■ Task set:
(1) From the essay on the California Black Freedom Fund, reproduce the passage that starts at the words "The California Black Freedom Fund is" and ends after the words "change at scale.".
(2) Carry on writing the essay on the California Black Freedom Fund, starting after its last sentence.

-- Quoted text start --

I grew up in Los Angeles during the 90s, a time infamously known for deep racial strife, extreme segregation, and the proliferation of state and community violence. Historical moments such as the Los Angeles Police Department’s brutal beating of Rodney King, the resulting acquittal of the officers, and the ensuing LA uprising were all critical flashpoints that shaped my consciousness.

The inequities on display during my upbringing in LA helped me to understand how neighborhoods like mine in South Central were created as part of a long history of anti-Black systemic racism in the United States.

Now, I lead the California Black Freedom Fund (CBFF), one of the country’s largest funds for Black prosperity. Like many similarly situated funds throughout the country, CBFF was established in 2020 during the racial reckoning and the ensuing tidal wave of philanthropic support. Our nation was embroiled in protest and frustrated with the many ways our nation’s policies and systems have failed Black America. 

In other words, it took a series of outrageous public murders – most notably, but certainly not limited to Ahmaud Arbery, Breonna Taylor, and George Floyd – before the philanthropic sector and the world recognized the grave circumstances facing Black Americans. 

Investing in over 100 Black-led power building organizations across all issues impacting Black life in California, CBFF seeks to transform the relationship between philanthropy and Black communities by ensuring sustained investment and connection. And as we celebrate Juneteenth on June 19, we know that autonomy and sovereignty are essential to building Black power. That’s why we are moving to transform the California Black Freedom Fund into a first-in-the-nation, independent operating foundation committed to tackling the most intractable issues facing Black communities by strengthening Black-led and Black-serving organizations across the state.

The California Black Freedom Fund is unique in that our charge to invest in Black power building infrastructure seeks to ensure Black people can win decision-making power over the policies and systems that shape their lives. This requires dismantling anti-Black systemic racism and building the power of everyday Black people to participate in policy and systems change at scale.

While California has the 5th largest Black population in the country, Black power building infrastructure in California is under established and lacks investment. Black led organizations (BLOs) face a giving gap in comparison to their white peers. Despite California being the 4th largest economy in the world, the lack of funding and sustainability among BLOs mirrors the very communities they serve. This type of philanthropic segregation is shocking within a sector that exists to promote the welfare of others.

-- Quoted text end --
-- Dataset excerpts start --

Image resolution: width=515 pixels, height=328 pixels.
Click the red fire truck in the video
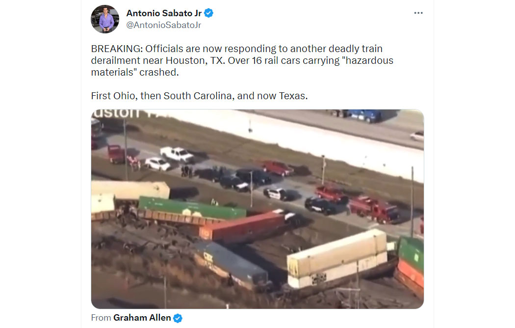click(x=374, y=209)
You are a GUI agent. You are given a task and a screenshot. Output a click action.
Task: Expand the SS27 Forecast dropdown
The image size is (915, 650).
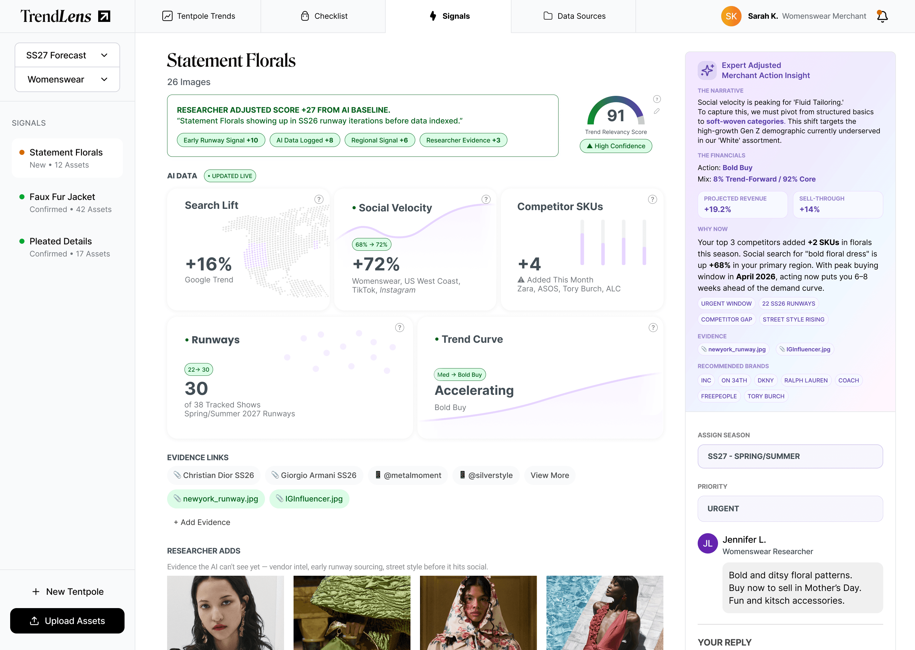click(x=67, y=55)
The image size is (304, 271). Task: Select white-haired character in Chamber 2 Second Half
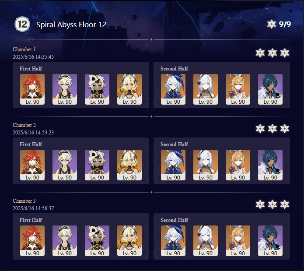[206, 165]
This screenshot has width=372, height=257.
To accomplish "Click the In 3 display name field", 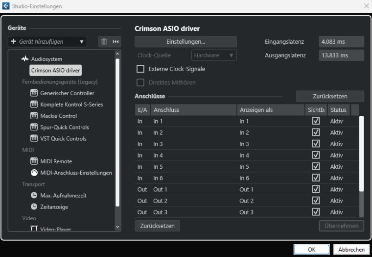I will coord(270,144).
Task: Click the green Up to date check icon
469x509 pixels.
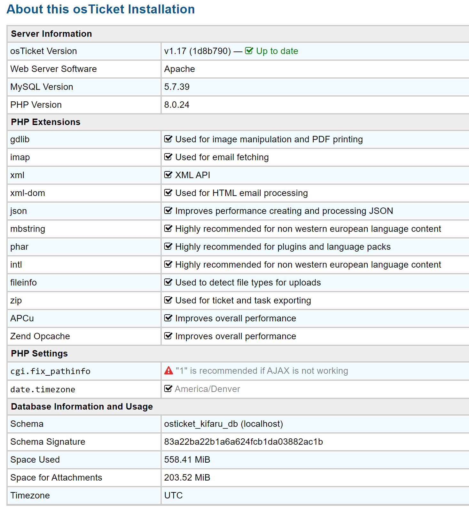Action: coord(249,51)
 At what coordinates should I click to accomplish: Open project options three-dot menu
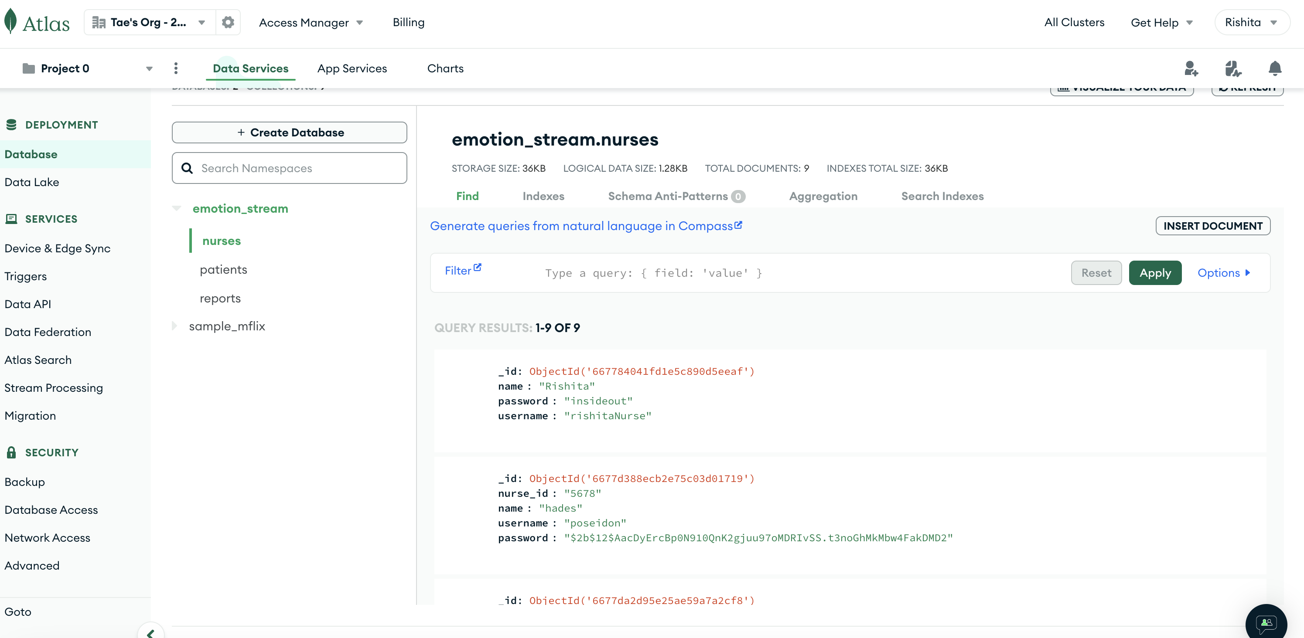176,68
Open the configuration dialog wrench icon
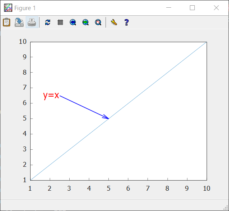 [114, 22]

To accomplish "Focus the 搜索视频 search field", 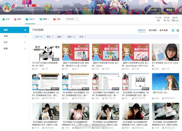I will 70,19.
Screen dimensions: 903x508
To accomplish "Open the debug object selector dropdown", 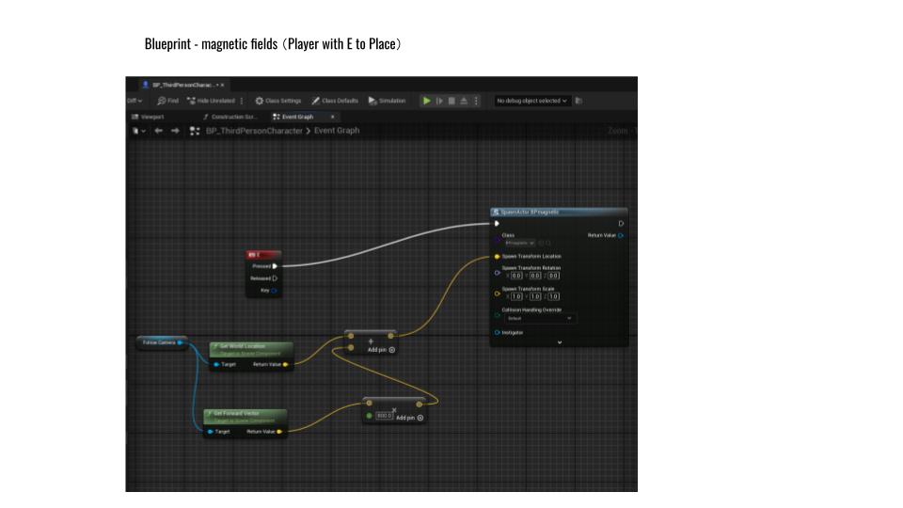I will [532, 101].
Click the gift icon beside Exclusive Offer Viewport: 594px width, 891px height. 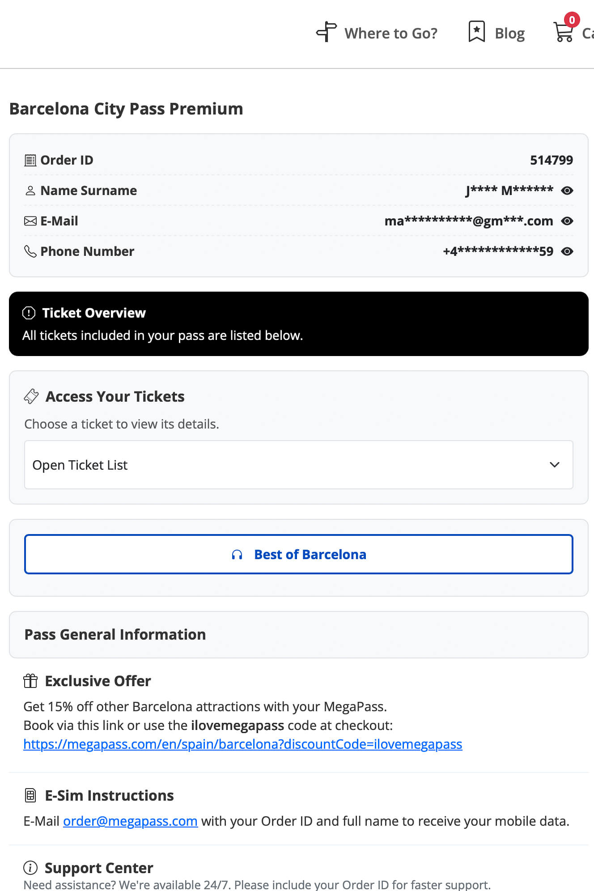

-- Dataset excerpts end --

■ Answers by task:
(1)
The California Black Freedom Fund is unique in that our charge to invest in Black power building infrastructure seeks to ensure Black people can win decision-making power over the policies and systems that shape their lives. This requires dismantling anti-Black systemic racism and building the power of everyday Black people to participate in policy and systems change at scale.

(2)
BLOs are on the frontlines in every way, and their success is integral to every measure of prosperity we care about in our great state. They are first source employers and community hubs. More than half are led by women making gender equity a central issue. Investing in BLOs grows our economy, resolves gender inequities, decreases unemployment, delivers critical services, and transforms our communities through policy and systems change. These activities benefit everyone in California, not just Black people.

Since 2020 we’ve made progress.

The California Black Freedom Fund is an example of the type of doubling down that funders all over the country should take note of, but it’s not the only one.

The Democracy Frontlines Fund, the Black Futures Co-Op Fund in Washington State, and the Minnesota Black Collective Foundation are all examples of funders innovating and holding the line for Black liberation. Institutions like the Ballmer Group and their $42 million investment in Black economic mobility along with Phil and Penny Knight’s $400 million commitment to Black Portlanders are other examples of philanthropic institutions advancing the kind of bold commitments needed to achieve Black freedom and liberation.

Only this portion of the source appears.